Le plus grand mouvement peut-être viendrait de la dislocation de l’Eglise catholique dans ces contrées; mais cette dislocation aurait son avantage: celui de forcer les Etats à compter avec l’Eglise; la véritable Eglise, qui forme de toutes les agglomérations religieuses la plus nombreuse sans conteste. Les diocèses se multiplient, des communautés religieuses vont placer leurs nids nombreux partout où une utilité spirituelle les réclame, les prêtres croissent en nombre, les séminaires se fondent, des écoles, des pensionnats de filles, des collèges de garçons, des universités même se bâtissent, des hôpitaux s’élèvent, la sève catholique circule partout, la science religieuse se répand.

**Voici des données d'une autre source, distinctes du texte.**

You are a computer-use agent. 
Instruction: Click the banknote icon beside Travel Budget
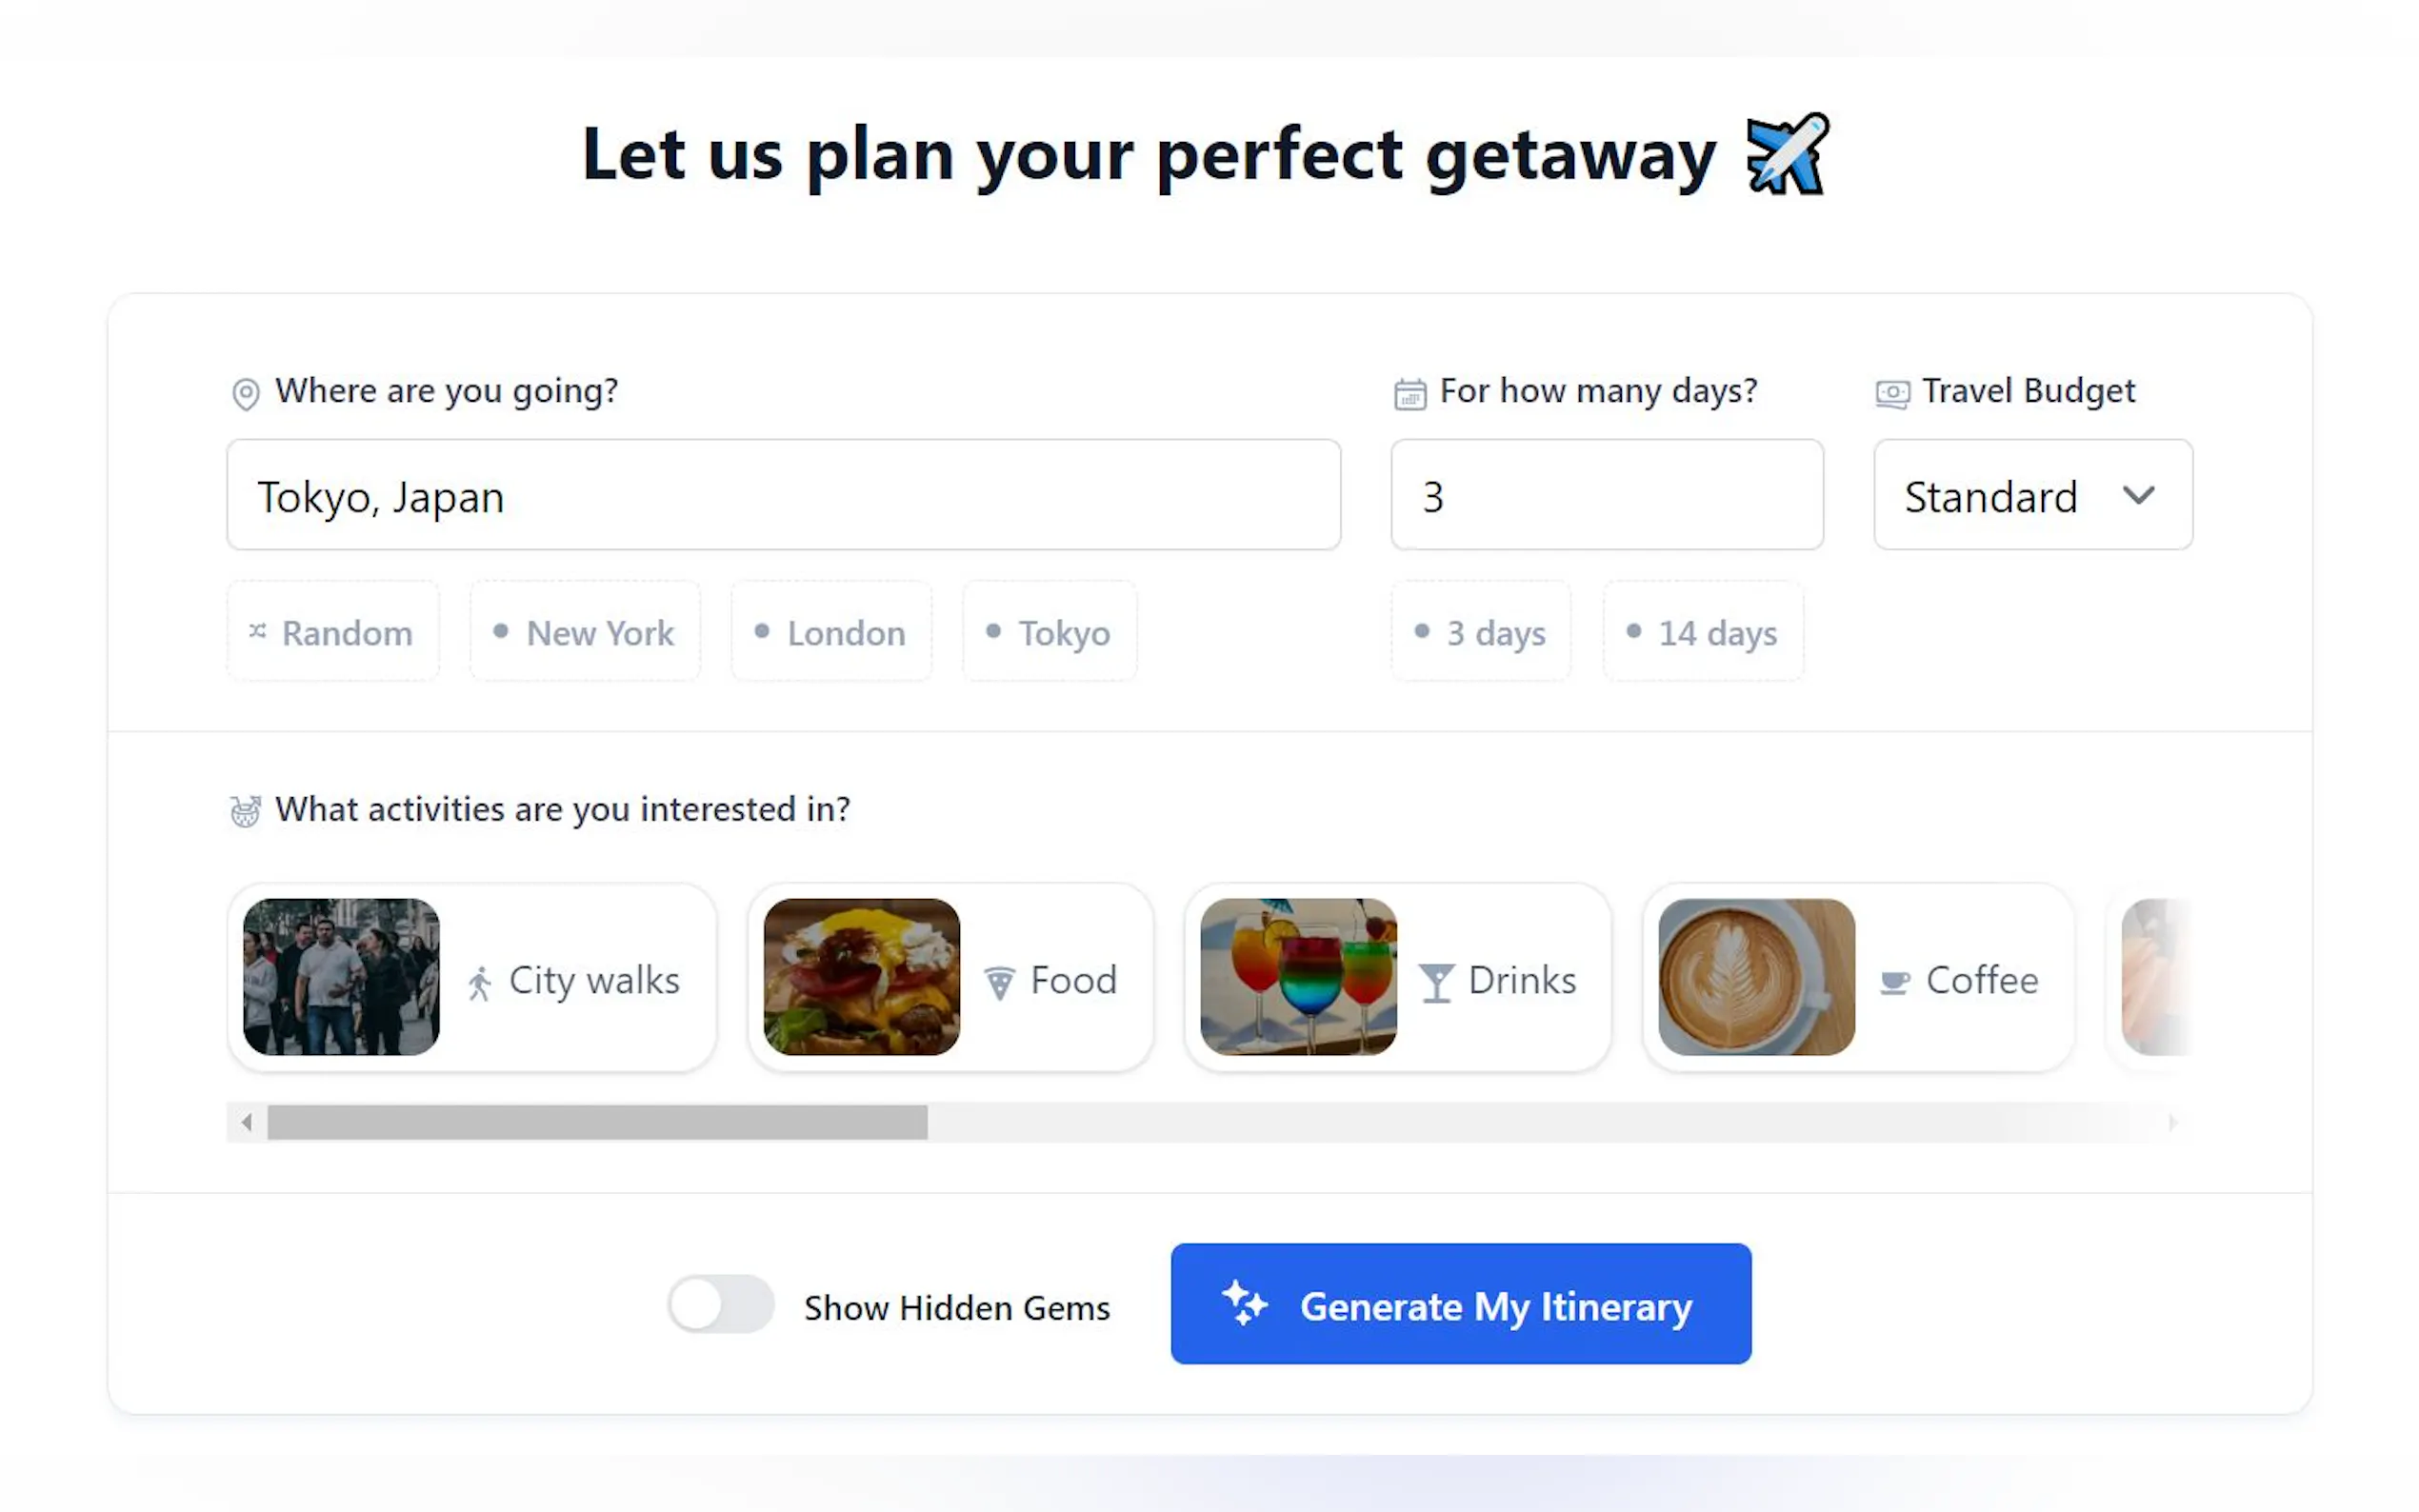pos(1892,393)
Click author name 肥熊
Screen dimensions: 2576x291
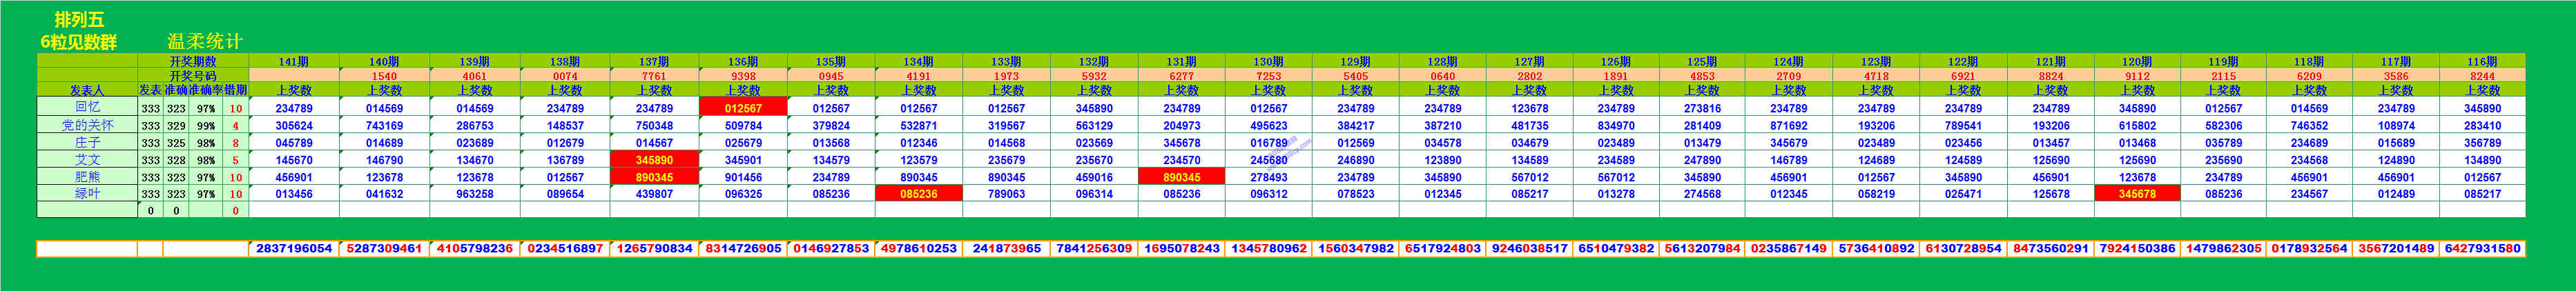(x=87, y=177)
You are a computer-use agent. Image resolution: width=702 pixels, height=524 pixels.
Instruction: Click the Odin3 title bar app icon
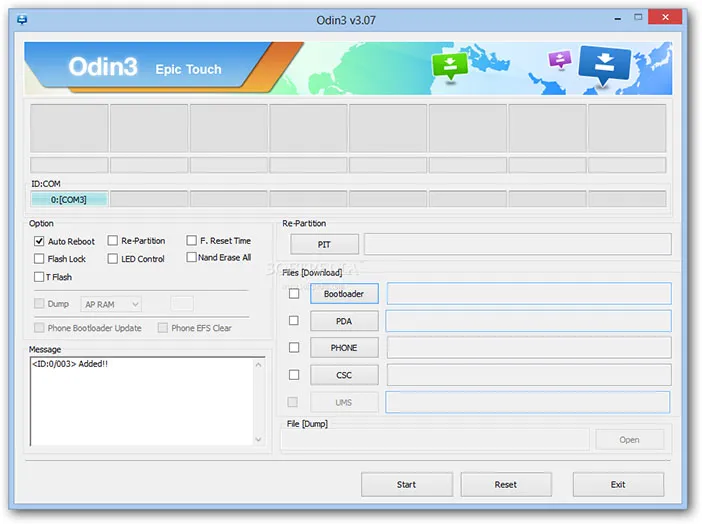(x=20, y=18)
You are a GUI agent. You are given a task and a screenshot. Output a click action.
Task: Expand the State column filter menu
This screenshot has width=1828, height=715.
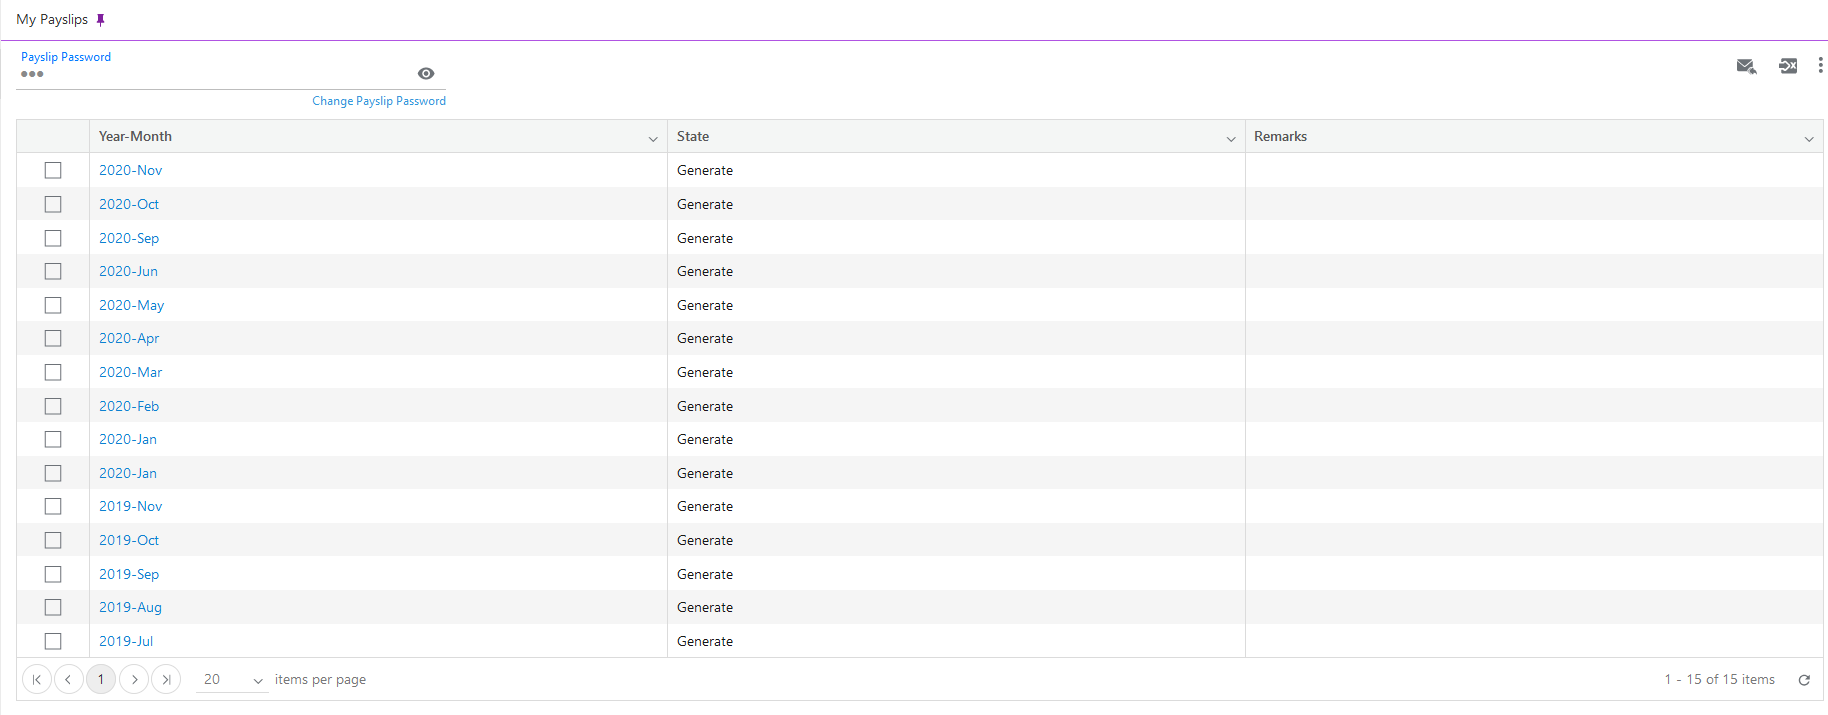pyautogui.click(x=1231, y=138)
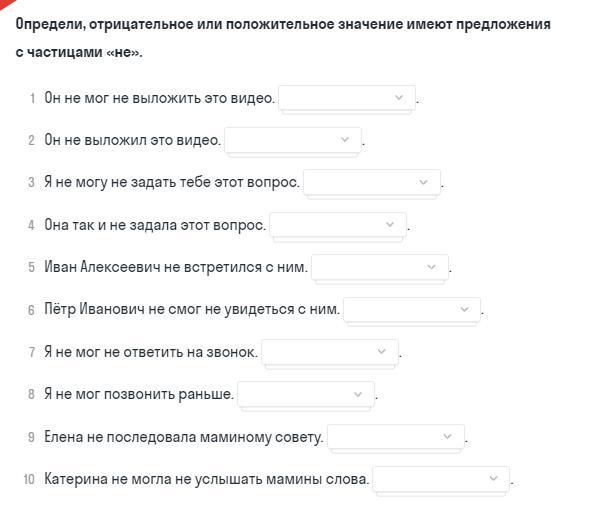
Task: Expand dropdown beside 'Она так и не задала'
Action: coord(337,225)
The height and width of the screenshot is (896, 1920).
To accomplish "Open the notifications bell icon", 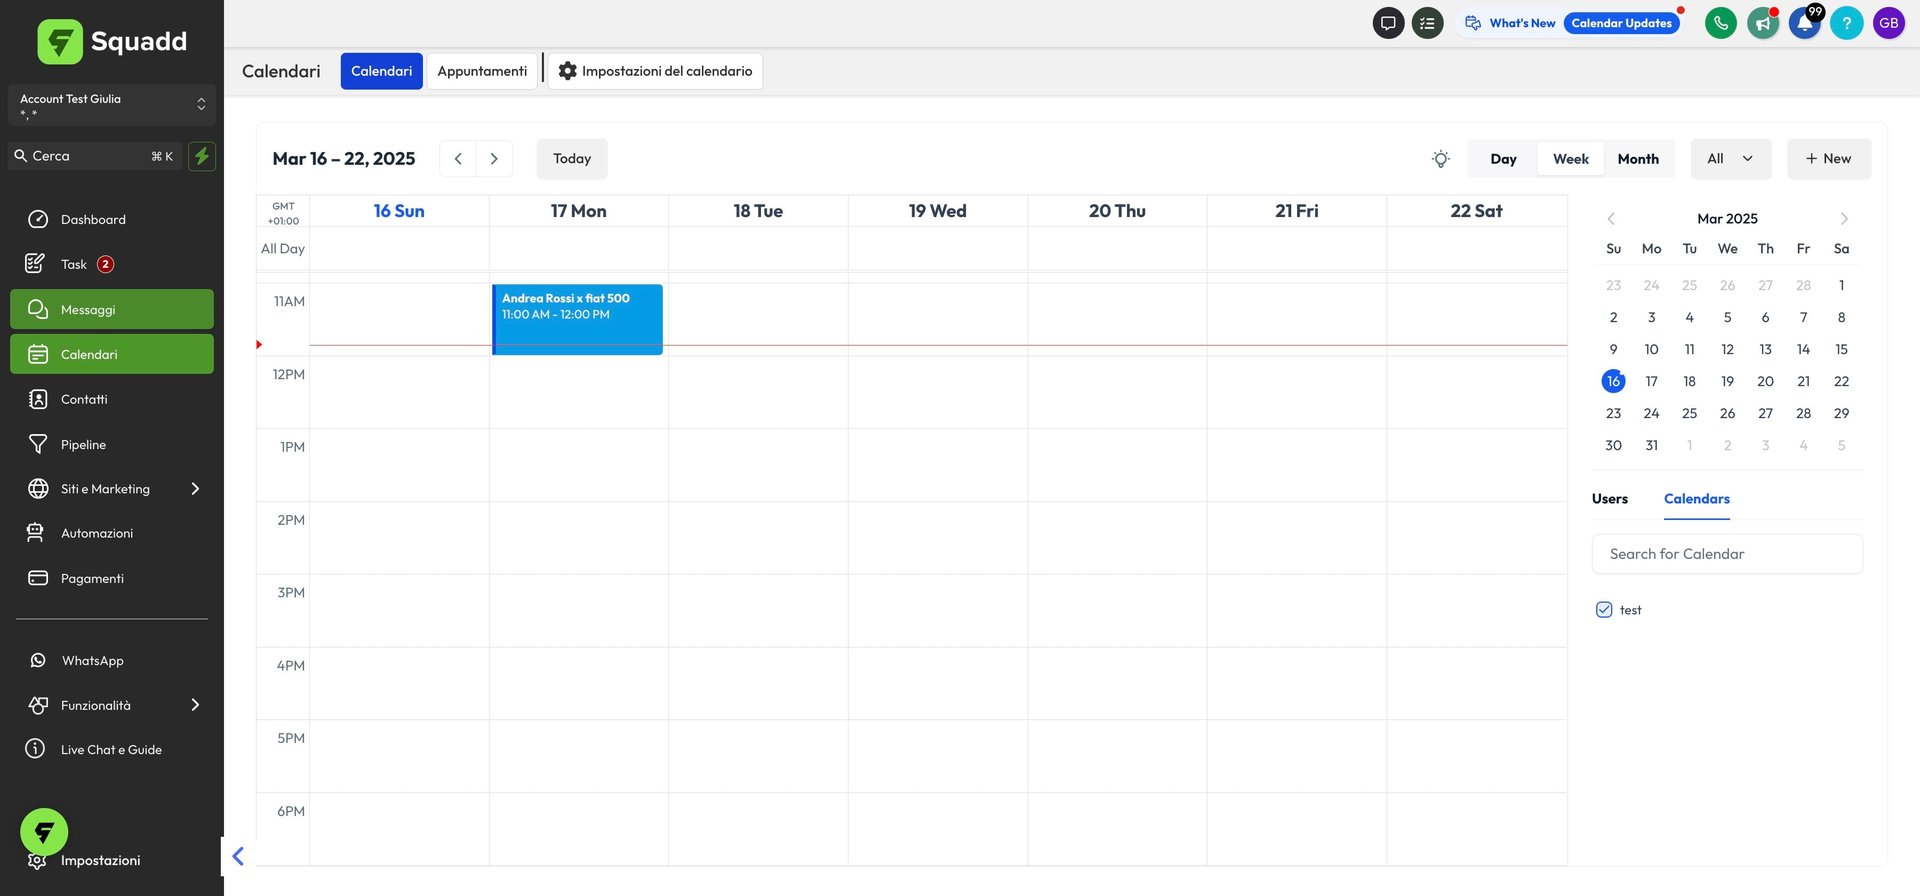I will pos(1804,23).

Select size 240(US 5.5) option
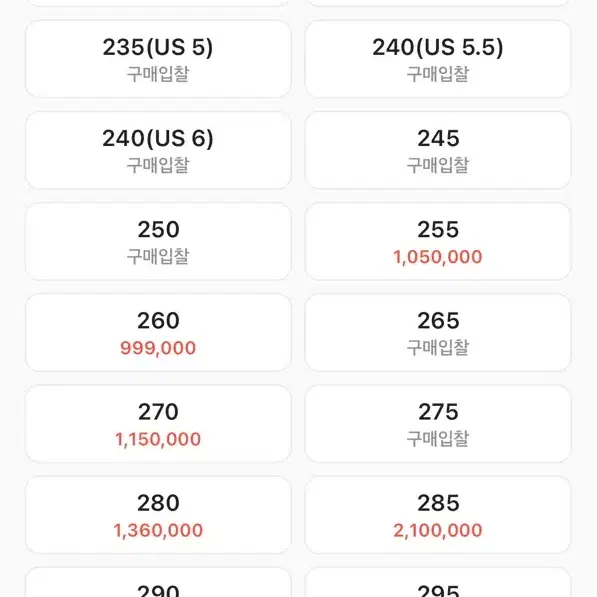[438, 59]
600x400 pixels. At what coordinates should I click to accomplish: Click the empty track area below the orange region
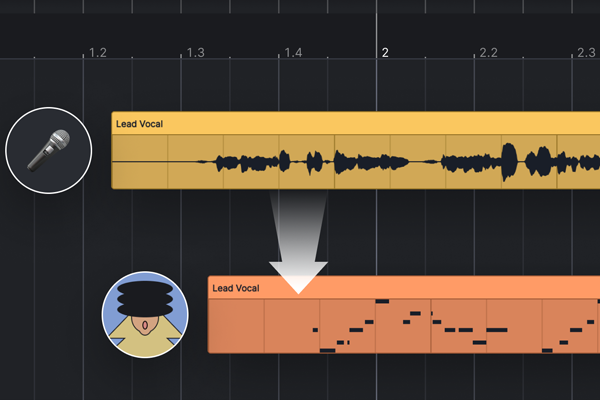(402, 377)
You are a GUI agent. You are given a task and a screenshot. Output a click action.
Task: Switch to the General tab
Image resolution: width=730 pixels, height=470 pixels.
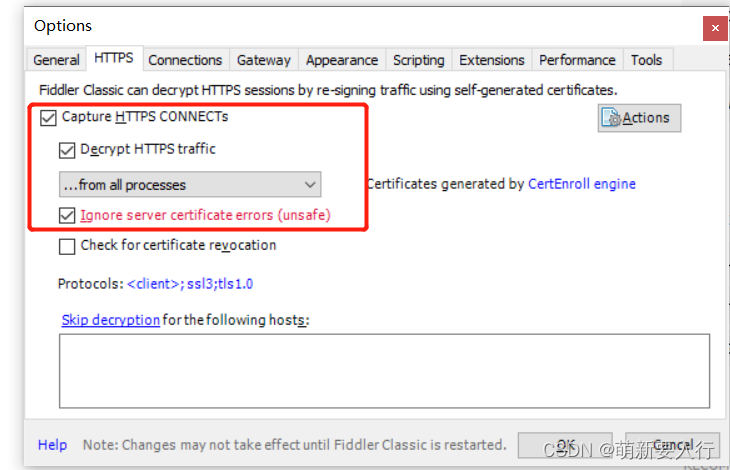pos(56,60)
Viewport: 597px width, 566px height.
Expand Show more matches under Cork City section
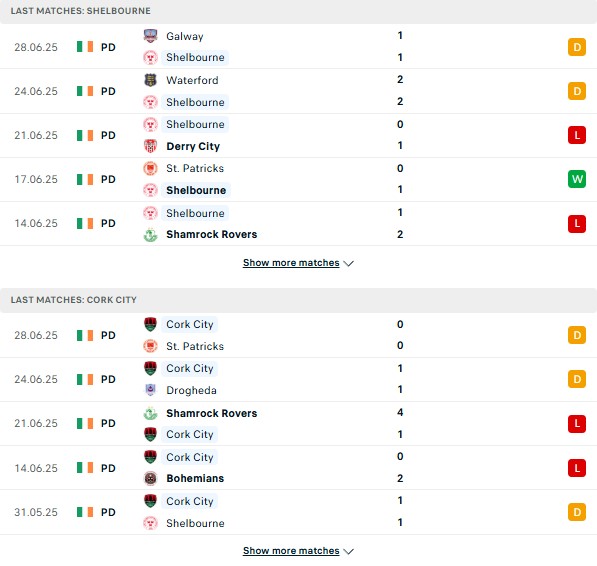pos(291,551)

L’infidélité fait aussi, elle, des progrès; le délirium tremens de la franc-maçonnerie ne convulsionne pas seulement nos ministres. Là-bas, il a ses sujets; le général Grand en fut aux derniers jours de sa présidence. On dit bien que son successeur a trompé l’espoir de bien des prétrophobes en ne se laissant pas prendre du même mal. En attendant, si le règne de J.-C. s’étend à travers les forêts et les savanes, le tout puissant dollar a bien aussi ses adorateurs; c’est toujours la guerre contre Dieu et Mammon, et Mammon est bien puissant par là-bas.

Je pars, le coeur attristé. L’état présent ne peut durer bien longtemps. Bien des villes s’agrandiront, bien des chemins de fer seront construits, bien des spéculations pourront créer des fortunes scandaleuses; mais le luxe et la luxure, ces deux grand malhonnêtes ennemis de la croix, préparent des catastrophes dont la prévoyante Eglise du Christ ne saurait trop s’écarter, si elle veut recommencer à donner la vie à ce peuple, quand le malheur lui aura persuadé que tout ne git pas dans les écus et les jouissances que les écus procurent.